In other words, the stress created from years of abuse from his father, most likely was one of the first triggers of Wilson’s disorder.
“But the thing about Murry is what he did wasn’t just simply abuse. I think he was torturing his son,” says Winner, who gives examples that weren’t used in the film, such as Murry taking out his glass eye and forcing Brian to stare at the empty socket. There was also the time when Murry, very naked and drunk, jumped up and down on the dining room table and screamed “I am the king of this goddamned family” over and over again. Murry also forced Brian to defecate on a plate on the floor in front of his brothers and mothers as well as chained him up to a tree in the backyard as punishment for masturbating in his room. “Think about what that does to a well-adjusted normal child, let alone someone like Brian who has all these other challenges mentally… While it’s unrealistic to blame Murry Wilson for his son’s mental illness, certainly Murry’s abusive, drunken behavior exacerbated the situation, and caused Brian Wilson undue stress. On the other hand, Brian credits his father with certain types of ‘inspiration’ — in some instances, that inspiration came in the form of threats.”

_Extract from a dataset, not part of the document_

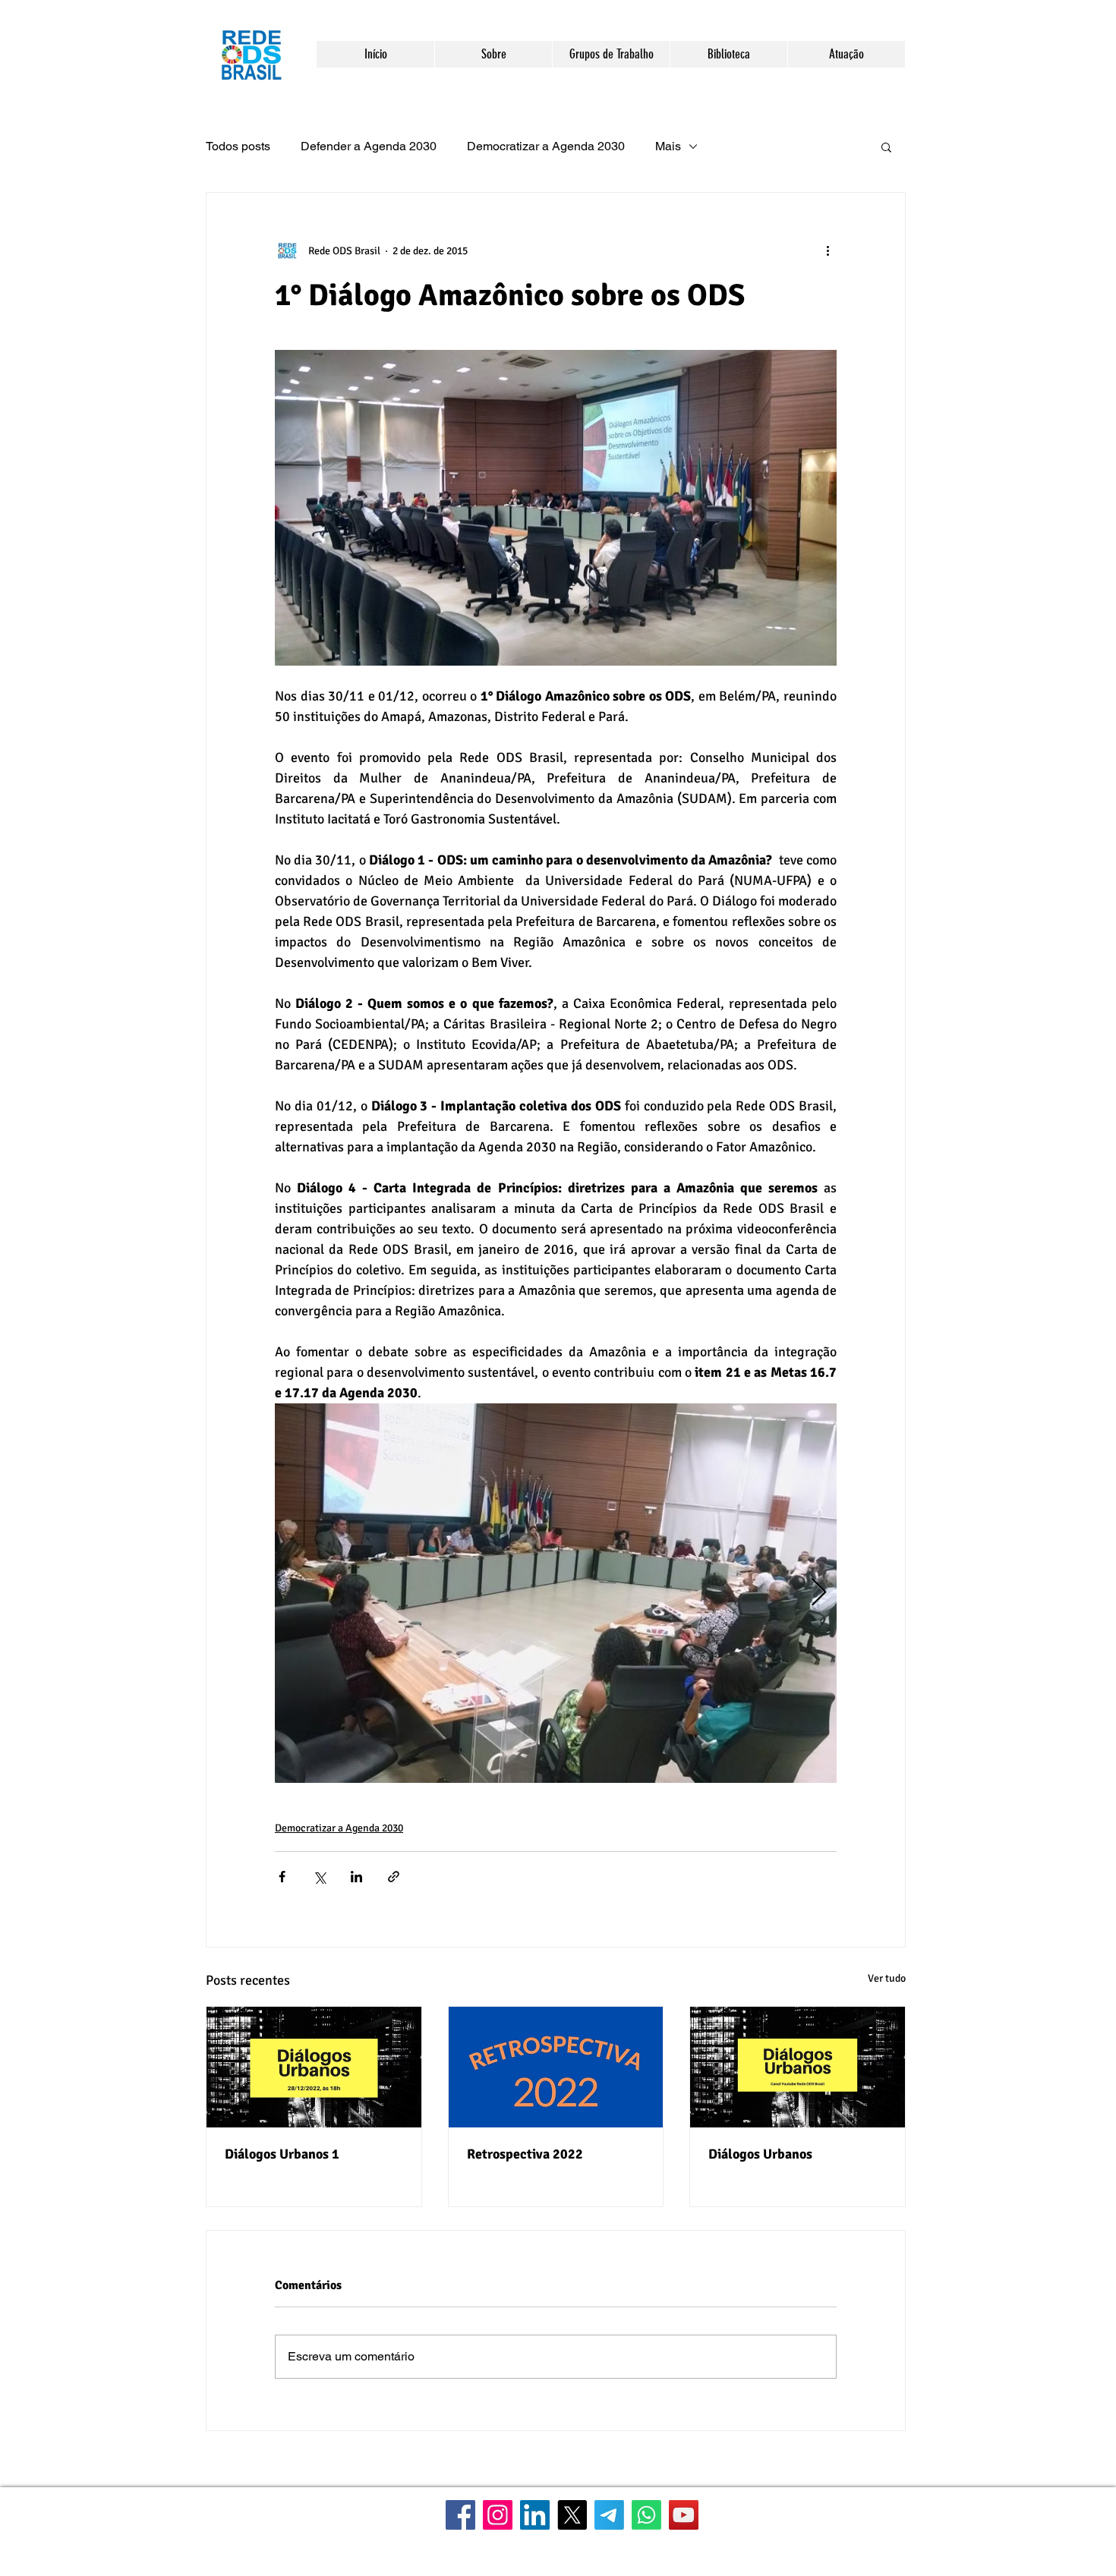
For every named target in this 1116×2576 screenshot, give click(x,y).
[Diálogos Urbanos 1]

And regarding that studio scene in the movie at the beginning of this article, there’s a recording online of a similar situation between Murry and Brian during a tracking session of “Help Me Rhonda” that gives a real-life glimpse into their relationship.
And then there’s Dr. Landy.
Though he can be credited with saving Wilson’s life at the beginning of his treatment, the opposite can be said by the end. According to Winner, “By most accounts, Landy both saved Brian’s life, while simultaneously causing him permanent damage by excessively prescribing excessive or giving him the wrong meds. But more insidiously, Landy seemed to be purposely pressing similar psychological hot-buttons that his father had years earlier as a means of control and manipulation.”
When you watch Love and Mercy, there’s no mistaking the passion Pohlad has for Brian Wilson and the condition that’s plagued him his entire adult life. Toward the end of the movie, after his time with Landy has ended, Cusack’s Wilson hears voices from the past — loud, angry, yelling voices from his father, from Landy, and from Mike Love — with who he seemed to be in constant battle with throughout the movie. As he blankly stares into space, he sees a vision of himself as a scared, little boy, then of Dano’s version and finally, the camera fixes back on Cusack’s older self. But these visions aren’t part of his disorder. These visions symbolize Wilson’s mental health journey and his road to recovery.
“Brian had an amazingly horrible, dramatic life,” says Winner. “It’s mind blowing to think that it is true. But it really is. It was even worse than it appeared in the film…. I love the fact that more people will find out what a survivor he was.”
Not only will Love and Mercy educate the non-initiated on the genius of Brian Wilson and his music but also about the realities of mental health disorders in general.